何でもかんでも電子化された現代になったからか、改札には人がおらず無人であった。


電子カードをどこで通せば良いのか分からず少し手間取ってしまったが、何とか駅の外へ出る事が出来た。


駅を出ると強い日差しが私を照らし、私は帽子を被ってサングラスを掛けた。


遠くでセミの声がする。


夏の匂いがする。


この懐かしい匂いと共に蘇ってくるのは、確かに彼女と過ごした夏の日の思い出だった。


寂れた商店街で花を買い、彼女が待っている山の方へ向けて私は歩き出した。


あまりの暑さに上着を脱いで、腕に掛けながら少々急な山道を登ってゆく。


辿り着いたのは静かな世界であった。


セミの声も、風の音も、木々の揺らぐ音も聞こえる。


だが、この場所にあるのは静寂だけだった。


私は何かに導かれる様に、彼女の元へと向かった。


母国ではお盆の時期だが、まだ誰も来ていないのだろう。供えられた花は萎れており、周囲は落ち葉で汚れていた。


私は上着を近くの木に掛けて、ワイシャツを腕まくりしながら掃除を始めた。


この場所には彼女以外にも彼女の家族が眠っているという。


それなら、失礼が無い様にしたいと思うし。彼女にも、彼女が愛した家族にも気持ちよく眠っていてもらいたいと思うのだ。


そして、大体の掃除が終わり、水を柄杓で撒いてから、肝心な物を忘れていた事に気づいた。


線香が無いじゃないかと。


彼女に会えるという事で夢中になり、すっかり忘れていた。


商店街に売っているだろうかと、立ち上がり商店街への道を見た瞬間……私は記憶の向こうにだけいるはずの彼女を見つけてしまった。


「明美……さん?」


上品な日傘を差し、艶やかな長い黒髪を綺麗に下ろして、やや鋭い目付きで私を困った様に見ている彼女は、すみれの花の様に強く可憐で、別れた時と何も変わらない姿をしていた。

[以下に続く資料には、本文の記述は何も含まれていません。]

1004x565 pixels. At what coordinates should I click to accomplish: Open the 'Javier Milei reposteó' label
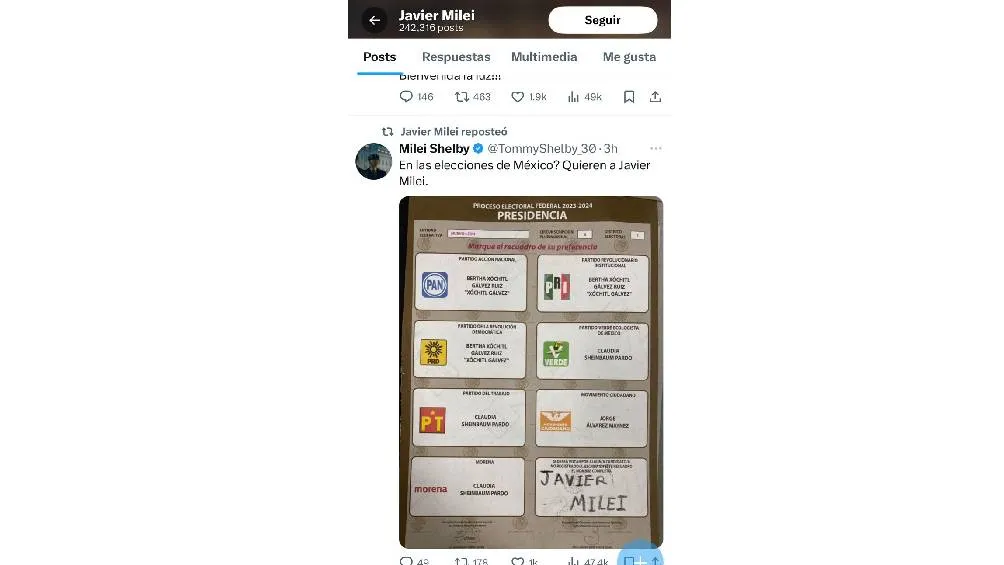(x=453, y=131)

私は知らぬ間にタイムマシンに乗ってしまったのだろうか。


そんなとりとめのない思考をしながら、彼女に一歩近づいた。


しかし、彼女は戸惑った様な表情から一転し、何かに気づいて声を上げた。


「もしかして、真壁勇作さん。ですか? 私、叔母の、森下明美の姪の美月って言います。母は結婚して、森下から飯塚に変わってしまったんですが」


「……そうか。君は、久美子さんの娘さんか」


「母の事もご存じなのですか?」


「あぁ。そこまで話した事は無いがね。手紙によく書かれていたよ」


「そうでしたか。私も真壁さんの事は叔母の手紙で知っていたので、もしかしてと思っていましたが、当たって良かったです」


「そうだね。うん。私は非常に運が良かった」


「真壁さん?」


「実はね。今日ここに来たのは明美さんに会うという目的もあったんだが、他にも二つほど目的があってね。君と出会えたのは実に幸運だった」


私は一歩、一歩と明美さんにそっくりな少女に近づき、問うた。


この国に来た目的を。


私が調べた彼女の死の真相を。


「美月さん。天野という男を知らないかい?」


明美さんの命を奪った男の名を。